=== PROVIDED RECORDS ===
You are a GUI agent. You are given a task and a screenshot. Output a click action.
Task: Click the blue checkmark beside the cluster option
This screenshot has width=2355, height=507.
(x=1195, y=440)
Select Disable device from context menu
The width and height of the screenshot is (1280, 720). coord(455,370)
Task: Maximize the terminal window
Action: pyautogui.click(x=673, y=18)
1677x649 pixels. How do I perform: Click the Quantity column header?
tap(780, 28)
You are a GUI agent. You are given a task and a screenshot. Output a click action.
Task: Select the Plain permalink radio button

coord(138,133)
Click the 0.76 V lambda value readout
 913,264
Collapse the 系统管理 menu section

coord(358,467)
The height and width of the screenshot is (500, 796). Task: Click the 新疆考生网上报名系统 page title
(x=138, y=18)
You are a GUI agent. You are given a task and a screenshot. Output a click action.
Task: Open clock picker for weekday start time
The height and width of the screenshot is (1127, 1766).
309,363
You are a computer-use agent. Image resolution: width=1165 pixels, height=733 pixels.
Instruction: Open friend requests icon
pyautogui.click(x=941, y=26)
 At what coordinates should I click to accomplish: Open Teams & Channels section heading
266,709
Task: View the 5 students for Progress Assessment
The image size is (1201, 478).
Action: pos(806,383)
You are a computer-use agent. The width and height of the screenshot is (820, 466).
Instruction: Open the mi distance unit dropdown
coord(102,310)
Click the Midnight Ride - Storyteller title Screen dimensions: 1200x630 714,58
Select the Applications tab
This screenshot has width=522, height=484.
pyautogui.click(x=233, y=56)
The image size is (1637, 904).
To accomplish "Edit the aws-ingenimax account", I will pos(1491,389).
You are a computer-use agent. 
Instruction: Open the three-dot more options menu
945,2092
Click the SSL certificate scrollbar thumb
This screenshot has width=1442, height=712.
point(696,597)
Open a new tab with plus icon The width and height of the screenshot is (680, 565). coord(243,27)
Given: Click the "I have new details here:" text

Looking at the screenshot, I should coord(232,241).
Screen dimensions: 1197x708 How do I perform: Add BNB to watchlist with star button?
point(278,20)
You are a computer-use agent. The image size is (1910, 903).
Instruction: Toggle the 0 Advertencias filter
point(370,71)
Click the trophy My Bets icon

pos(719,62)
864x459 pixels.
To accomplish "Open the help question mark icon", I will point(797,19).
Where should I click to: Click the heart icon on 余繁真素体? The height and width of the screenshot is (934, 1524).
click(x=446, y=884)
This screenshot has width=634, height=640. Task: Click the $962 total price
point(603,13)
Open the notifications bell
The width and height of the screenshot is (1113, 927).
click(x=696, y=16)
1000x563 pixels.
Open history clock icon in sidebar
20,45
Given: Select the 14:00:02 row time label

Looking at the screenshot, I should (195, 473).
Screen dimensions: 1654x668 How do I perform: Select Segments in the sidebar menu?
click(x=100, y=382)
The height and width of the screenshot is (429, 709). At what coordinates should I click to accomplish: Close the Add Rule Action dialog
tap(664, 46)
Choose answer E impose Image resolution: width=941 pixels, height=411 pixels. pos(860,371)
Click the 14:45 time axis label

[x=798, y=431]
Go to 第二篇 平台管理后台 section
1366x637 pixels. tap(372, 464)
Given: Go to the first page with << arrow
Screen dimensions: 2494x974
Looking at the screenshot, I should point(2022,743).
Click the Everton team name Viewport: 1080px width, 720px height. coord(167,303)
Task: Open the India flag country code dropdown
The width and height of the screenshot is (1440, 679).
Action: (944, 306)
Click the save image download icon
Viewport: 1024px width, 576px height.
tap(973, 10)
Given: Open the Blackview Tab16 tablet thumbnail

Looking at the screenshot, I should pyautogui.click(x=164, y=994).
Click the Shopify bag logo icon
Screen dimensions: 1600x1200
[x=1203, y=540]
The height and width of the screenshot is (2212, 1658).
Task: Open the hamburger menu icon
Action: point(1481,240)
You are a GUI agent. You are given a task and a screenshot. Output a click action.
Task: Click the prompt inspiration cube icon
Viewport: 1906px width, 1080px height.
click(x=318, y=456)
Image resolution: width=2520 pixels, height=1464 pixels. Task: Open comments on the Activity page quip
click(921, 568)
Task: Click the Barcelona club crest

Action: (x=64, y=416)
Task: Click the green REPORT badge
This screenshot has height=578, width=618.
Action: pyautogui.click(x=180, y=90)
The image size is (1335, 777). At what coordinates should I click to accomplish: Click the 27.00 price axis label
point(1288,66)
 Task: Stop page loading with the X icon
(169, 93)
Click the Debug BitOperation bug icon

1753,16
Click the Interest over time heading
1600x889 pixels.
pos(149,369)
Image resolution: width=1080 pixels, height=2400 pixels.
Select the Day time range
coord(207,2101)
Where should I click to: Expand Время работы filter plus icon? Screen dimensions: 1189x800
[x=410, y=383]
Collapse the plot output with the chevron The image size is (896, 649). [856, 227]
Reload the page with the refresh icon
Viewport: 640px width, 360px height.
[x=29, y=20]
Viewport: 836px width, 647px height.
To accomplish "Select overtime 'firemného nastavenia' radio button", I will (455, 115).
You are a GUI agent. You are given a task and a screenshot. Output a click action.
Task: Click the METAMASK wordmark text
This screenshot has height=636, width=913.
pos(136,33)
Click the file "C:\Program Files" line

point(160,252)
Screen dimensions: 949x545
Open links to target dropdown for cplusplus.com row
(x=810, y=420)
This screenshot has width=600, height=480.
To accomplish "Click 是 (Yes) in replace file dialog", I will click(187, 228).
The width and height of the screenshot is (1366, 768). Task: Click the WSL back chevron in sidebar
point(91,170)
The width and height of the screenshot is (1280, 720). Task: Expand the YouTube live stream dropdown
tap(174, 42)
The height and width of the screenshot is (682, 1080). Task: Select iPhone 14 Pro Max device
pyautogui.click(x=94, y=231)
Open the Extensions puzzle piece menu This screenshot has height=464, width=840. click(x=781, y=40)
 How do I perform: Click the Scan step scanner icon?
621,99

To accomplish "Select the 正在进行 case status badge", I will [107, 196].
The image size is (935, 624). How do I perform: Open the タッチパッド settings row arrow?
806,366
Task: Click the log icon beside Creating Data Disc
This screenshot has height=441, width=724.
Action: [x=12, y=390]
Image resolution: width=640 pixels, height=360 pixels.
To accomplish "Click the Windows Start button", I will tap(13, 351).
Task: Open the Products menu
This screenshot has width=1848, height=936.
===
THE PROBLEM
Each line of the listing must appear in the answer exactly as above.

YOUR RESPONSE
You are a GUI agent. You are given a task and a screenshot. Output a click action.
Task: Click the blue checkmark beside the cluster option
This screenshot has width=2355, height=507.
(x=1195, y=440)
Select Disable device from context menu
The width and height of the screenshot is (1280, 720). coord(455,370)
Task: Maximize the terminal window
Action: pyautogui.click(x=673, y=18)
1677x649 pixels. How do I perform: Click the Quantity column header?
tap(780, 28)
You are a GUI agent. You are given a task and a screenshot. Output a click action.
Task: Select the Plain permalink radio button

coord(138,133)
Click the 0.76 V lambda value readout
 913,264
Collapse the 系统管理 menu section

coord(358,467)
The height and width of the screenshot is (500, 796). Task: Click the 新疆考生网上报名系统 page title
(x=138, y=18)
You are a GUI agent. You are given a task and a screenshot. Output a click action.
Task: Open clock picker for weekday start time
The height and width of the screenshot is (1127, 1766).
309,363
You are a computer-use agent. Image resolution: width=1165 pixels, height=733 pixels.
Instruction: Open friend requests icon
pyautogui.click(x=941, y=26)
 At what coordinates should I click to accomplish: Open Teams & Channels section heading
266,709
Task: View the 5 students for Progress Assessment
The image size is (1201, 478).
Action: pos(806,383)
You are a computer-use agent. The width and height of the screenshot is (820, 466).
Instruction: Open the mi distance unit dropdown
coord(102,310)
Click the Midnight Ride - Storyteller title Screen dimensions: 1200x630 714,58
Select the Applications tab
This screenshot has width=522, height=484.
pyautogui.click(x=233, y=56)
The image size is (1637, 904).
To accomplish "Edit the aws-ingenimax account", I will pos(1491,389).
You are a computer-use agent. 
Instruction: Open the three-dot more options menu
945,2092
Click the SSL certificate scrollbar thumb
This screenshot has width=1442, height=712.
point(696,597)
Open a new tab with plus icon The width and height of the screenshot is (680, 565). coord(243,27)
Given: Click the "I have new details here:" text

Looking at the screenshot, I should coord(232,241).
Screen dimensions: 1197x708 How do I perform: Add BNB to watchlist with star button?
point(278,20)
You are a computer-use agent. The image size is (1910, 903).
Instruction: Toggle the 0 Advertencias filter
point(370,71)
Click the trophy My Bets icon

pos(719,62)
864x459 pixels.
To accomplish "Open the help question mark icon", I will point(797,19).
Where should I click to: Click the heart icon on 余繁真素体? The height and width of the screenshot is (934, 1524).
click(x=446, y=884)
This screenshot has width=634, height=640. Task: Click the $962 total price
point(603,13)
Open the notifications bell
The width and height of the screenshot is (1113, 927).
click(x=696, y=16)
1000x563 pixels.
Open history clock icon in sidebar
20,45
Given: Select the 14:00:02 row time label

Looking at the screenshot, I should (195, 473).
Screen dimensions: 1654x668 How do I perform: Select Segments in the sidebar menu?
click(x=100, y=382)
The height and width of the screenshot is (429, 709). At what coordinates should I click to accomplish: Close the Add Rule Action dialog
tap(664, 46)
Choose answer E impose Image resolution: width=941 pixels, height=411 pixels. pos(860,371)
Click the 14:45 time axis label

[x=798, y=431]
Go to 第二篇 平台管理后台 section
1366x637 pixels. tap(372, 464)
Given: Go to the first page with << arrow
Screen dimensions: 2494x974
Looking at the screenshot, I should point(2022,743).
Click the Everton team name Viewport: 1080px width, 720px height. coord(167,303)
Task: Open the India flag country code dropdown
The width and height of the screenshot is (1440, 679).
Action: (944, 306)
Click the save image download icon
Viewport: 1024px width, 576px height.
tap(973, 10)
Given: Open the Blackview Tab16 tablet thumbnail

Looking at the screenshot, I should pyautogui.click(x=164, y=994).
Click the Shopify bag logo icon
Screen dimensions: 1600x1200
[x=1203, y=540]
The height and width of the screenshot is (2212, 1658).
Task: Open the hamburger menu icon
Action: point(1481,240)
You are a GUI agent. You are given a task and a screenshot. Output a click action.
Task: Click the prompt inspiration cube icon
Viewport: 1906px width, 1080px height.
click(x=318, y=456)
Image resolution: width=2520 pixels, height=1464 pixels. Task: Open comments on the Activity page quip
click(921, 568)
Task: Click the Barcelona club crest

Action: (x=64, y=416)
Task: Click the green REPORT badge
This screenshot has height=578, width=618.
Action: pyautogui.click(x=180, y=90)
The image size is (1335, 777). At what coordinates should I click to accomplish: Click the 27.00 price axis label
point(1288,66)
 Task: Stop page loading with the X icon
(169, 93)
Click the Debug BitOperation bug icon

1753,16
Click the Interest over time heading
1600x889 pixels.
pos(149,369)
Image resolution: width=1080 pixels, height=2400 pixels.
Select the Day time range
coord(207,2101)
Where should I click to: Expand Время работы filter plus icon? Screen dimensions: 1189x800
[x=410, y=383]
Collapse the plot output with the chevron The image size is (896, 649). [856, 227]
Reload the page with the refresh icon
Viewport: 640px width, 360px height.
[x=29, y=20]
Viewport: 836px width, 647px height.
To accomplish "Select overtime 'firemného nastavenia' radio button", I will (455, 115).
You are a GUI agent. You are given a task and a screenshot. Output a click action.
Task: Click the METAMASK wordmark text
This screenshot has height=636, width=913.
pos(136,33)
Click the file "C:\Program Files" line

point(160,252)
Screen dimensions: 949x545
Open links to target dropdown for cplusplus.com row
(x=810, y=420)
This screenshot has width=600, height=480.
To accomplish "Click 是 (Yes) in replace file dialog", I will click(187, 228).
The width and height of the screenshot is (1366, 768). Task: Click the WSL back chevron in sidebar
point(91,170)
The width and height of the screenshot is (1280, 720). Task: Expand the YouTube live stream dropdown
tap(174, 42)
The height and width of the screenshot is (682, 1080). Task: Select iPhone 14 Pro Max device
pyautogui.click(x=94, y=231)
Open the Extensions puzzle piece menu This screenshot has height=464, width=840. click(x=781, y=40)
 How do I perform: Click the Scan step scanner icon?
621,99

To accomplish "Select the 正在进行 case status badge", I will [107, 196].
The image size is (935, 624). How do I perform: Open the タッチパッド settings row arrow?
806,366
Task: Click the log icon beside Creating Data Disc
This screenshot has height=441, width=724.
Action: [x=12, y=390]
Image resolution: width=640 pixels, height=360 pixels.
To accomplish "Click the Windows Start button", I will tap(13, 351).
Task: Open the Products menu
This screenshot has width=1848, height=936.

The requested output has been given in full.